**Records to use**
──────────────────────────────
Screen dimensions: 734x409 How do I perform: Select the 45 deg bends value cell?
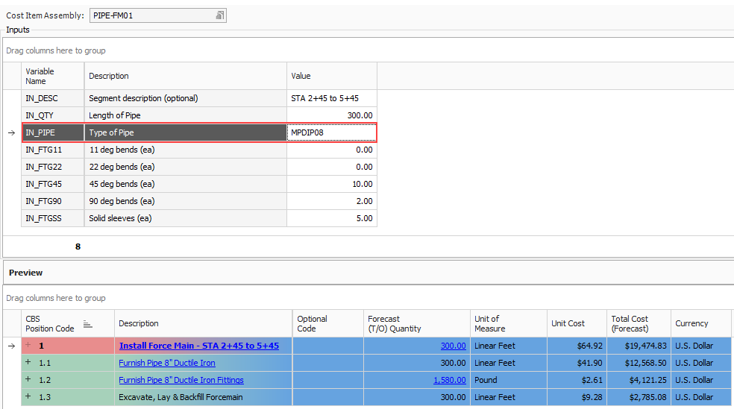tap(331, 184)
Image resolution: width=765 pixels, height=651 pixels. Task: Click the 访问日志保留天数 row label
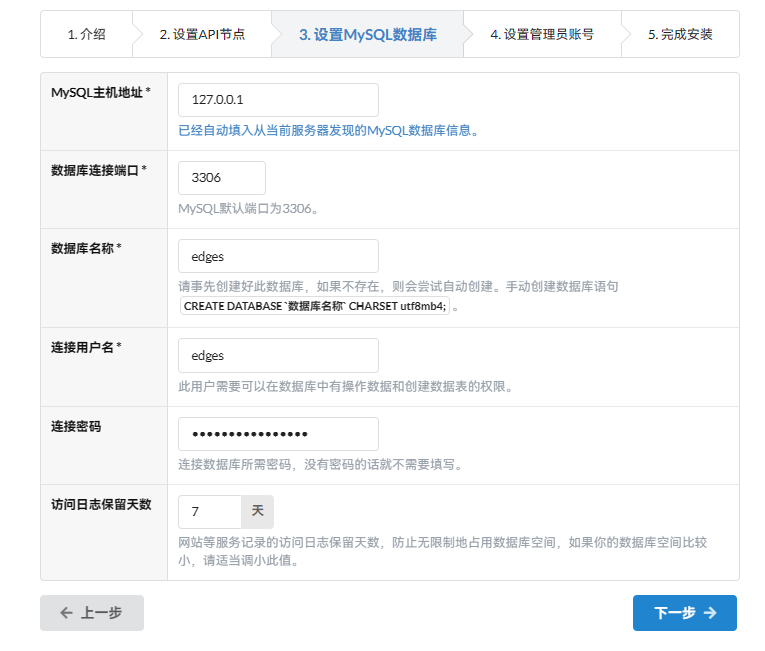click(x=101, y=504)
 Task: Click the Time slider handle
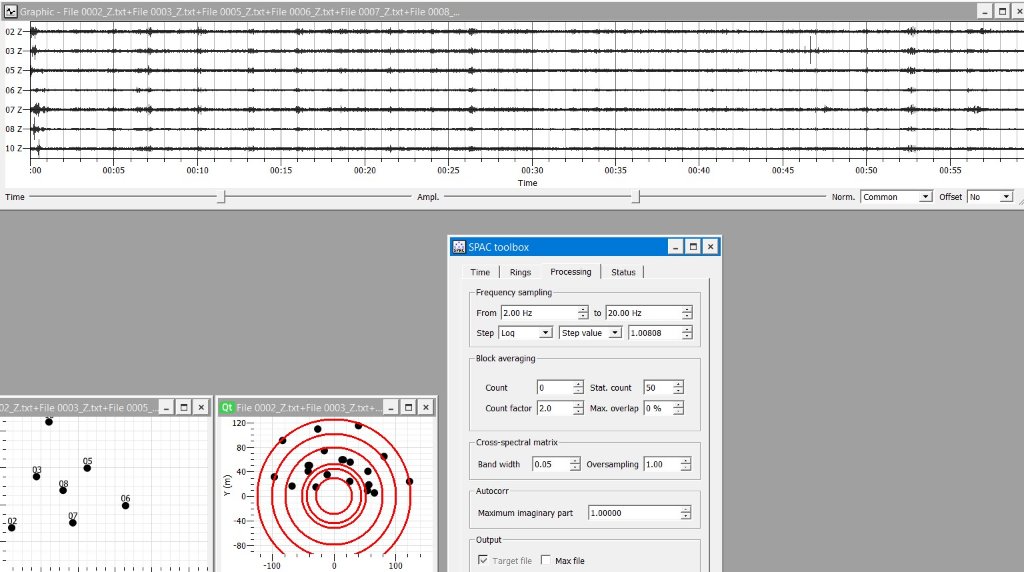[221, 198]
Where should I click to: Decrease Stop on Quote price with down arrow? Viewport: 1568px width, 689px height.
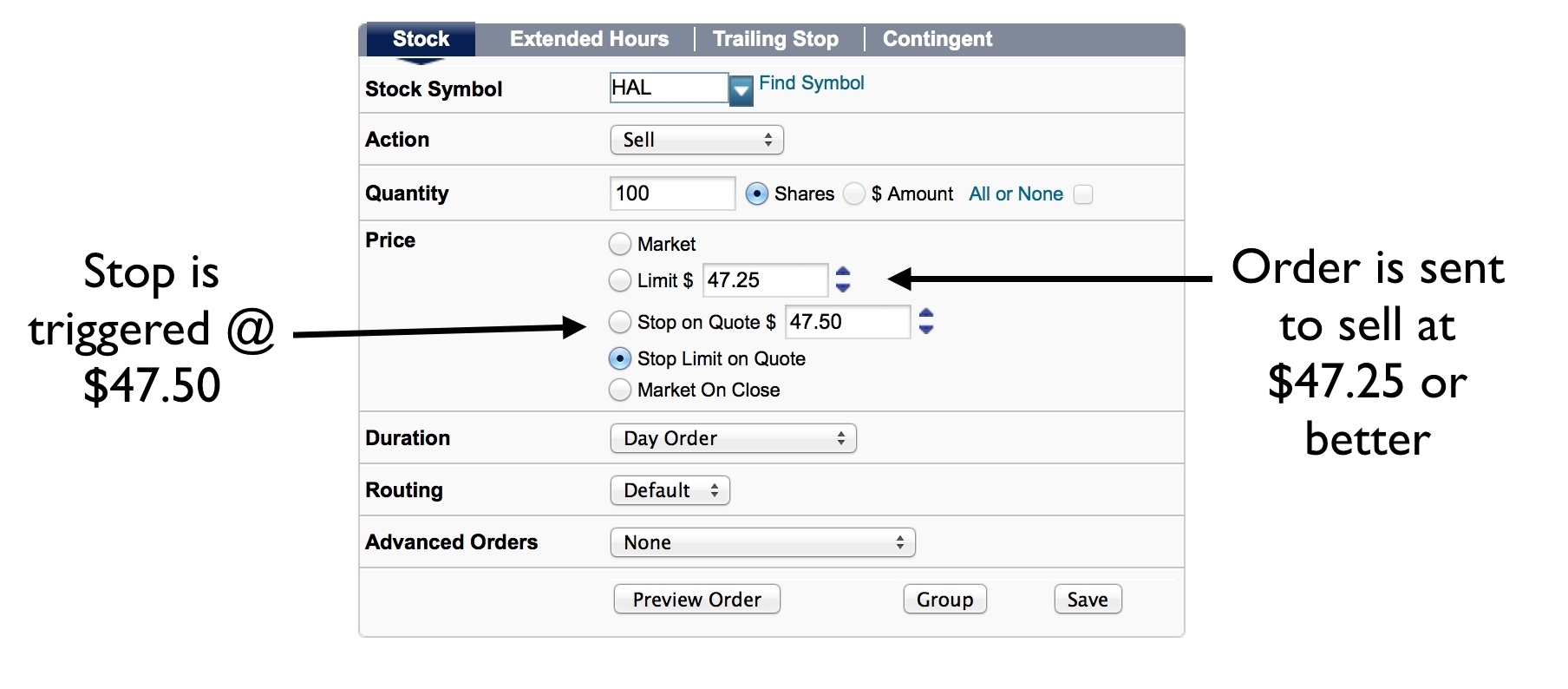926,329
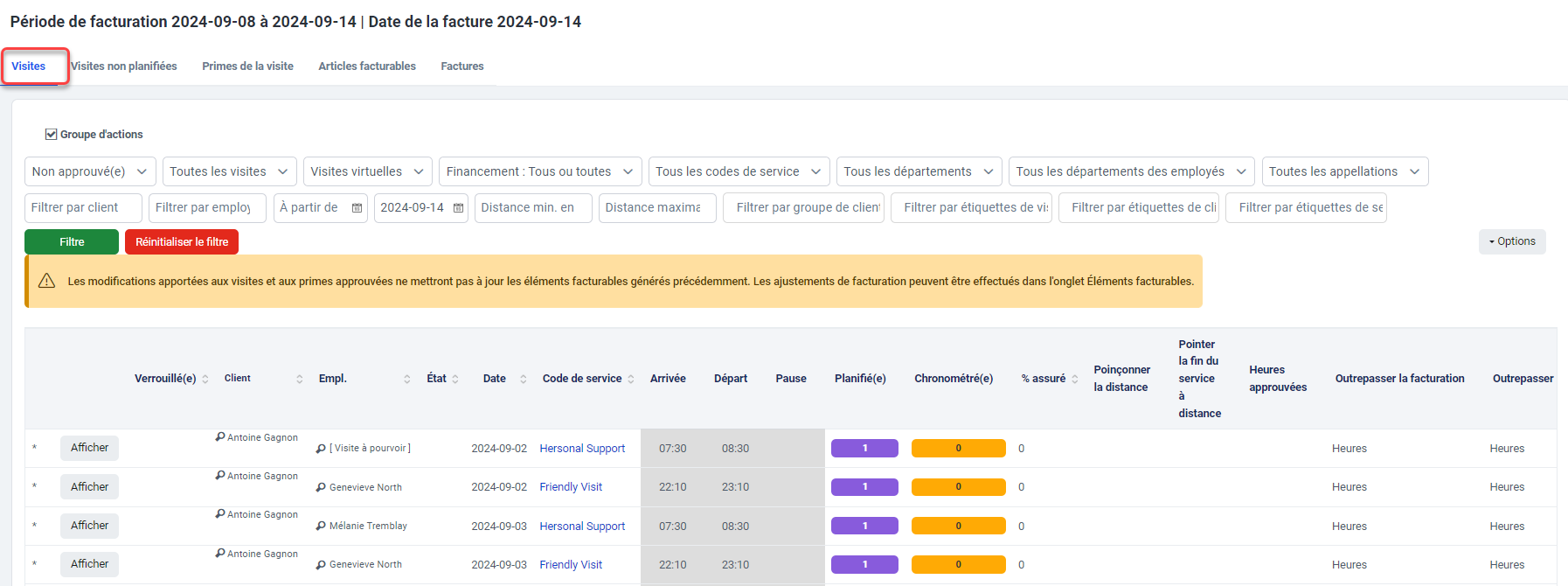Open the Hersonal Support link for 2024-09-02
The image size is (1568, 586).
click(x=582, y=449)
──────────────────────────────
**Problem to solve**
In full and without changes, repeat the listing above, but not its pictures.

**Exercise solution**
Screen dimensions: 734x409 How do I perform: Select the 45 deg bends value cell?
tap(331, 184)
Image resolution: width=765 pixels, height=651 pixels. Task: Click the 访问日志保留天数 row label
click(x=101, y=504)
 Task: Click the Time slider handle
[221, 198]
Where should I click to: Decrease Stop on Quote price with down arrow? Viewport: 1568px width, 689px height.
926,329
Open the Hersonal Support link for 2024-09-02
The image size is (1568, 586).
click(x=582, y=449)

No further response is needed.